● DOCUMENT SECTION
'''

Keynote: Open Sourcing the Cloud

Red Hat is putting serious emphasis on cloud computing – with the goal of building agile infrastructure and platform clouds, which can be used to free developers and IT to do great things, faster. Brian will talk about how Red Hat’s “all-in” technology investments will help make this happen; including the external, upstream open source development model for RHEL, the Red Hat OpenStack community and the elasticity of deploying Openshift on top of Openstack.
CTO and VP, Worldwide Engineering, Red Hat

Notes:

  • Mantra: Upstream First
  • Open Daylight: Open-source network-controlled network
    • Decouple application workflows from infrastructure workflows
    • Network virtualisation – similar to server viritualisation
    • Neutron ties together OpenStack and OpenDaylight
  • CI in OpenShift
    • Clone production service
    • Jenkins cartridge
    • Easy
    • Don’t have to modify app, but will change the way you work

How Do We Better Sell DevOps?

In this talk, I will share my top lessons learned over my years studying high performing IT organizations on how to sell the value of DevOps, and help other stakeholders and executives have their own a-ha moments. I will talk about specific stories about the circumstances that led to these a-ha moments, how they created DevOps champions in surprising places (e.g., Development, CTOs, Product Management, UX, Infosec) in organizations you'll recognize, and how they enabled implementing DevOps patterns that had awesome results.
Author "The Phoenix Project: A Novel About IT, DevOps, and Helping Your Business Win", IT Revolution Press

Nobody Has To Die Today: Keeping The Peace With The Other Meat Sacks


A frank (and, frankly, loud) discussion about the kinds of miscommunication that arise between developers and operations, how it leads to trouble and possible ways we can avoid (figurative) violence in the workplace using both social techniques as well as tooling.
Sr. DevOps Consultant, MomentumSI

Vampires vs Werewolves: Ending the War Between Developers and Sysadmins with Puppet

Developers need to be able to write software and deploy it, and often require cutting edge software tools and system libraries. Sysadmins are charged with maintaining stability in the production environment, and so are often resistant to rapid upgrade cycles. This has traditionally pitted us against each other, but it doesn't have to be that way. Using tools like puppet for maintaining and testing server configuration, nagios for monitoring, and jenkins for continuous code integration, Stanford University Library has brokered a peace that has given us the ability to maintain a stable production environment with a rapid upgrade cycle. I'll discuss the individual tools, our server configuration, and the social engineering that got us here.

'''

● RAW DATA

'''

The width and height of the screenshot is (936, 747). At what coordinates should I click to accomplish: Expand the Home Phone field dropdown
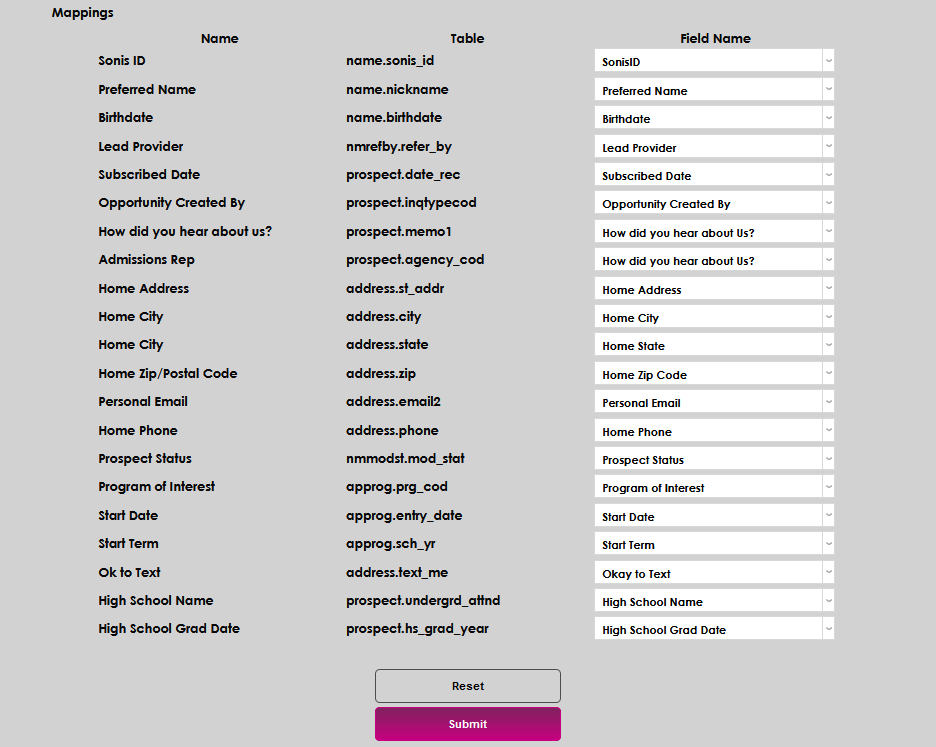pos(714,431)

'''

● GIVEN PROBLEM 1
According to the talk descriptions, what ties together OpenStack and OpenDaylight?
● GIVEN PROBLEM 2
Print the part of the talk descriptions that begins with the words "A frank (and, frankly, loud)" and ends with "well as tooling.".

● TASK ANSWER 1
Neutron

● TASK ANSWER 2
A frank (and, frankly, loud) discussion about the kinds of miscommunication that arise between developers and operations, how it leads to trouble and possible ways we can avoid (figurative) violence in the workplace using both social techniques as well as tooling.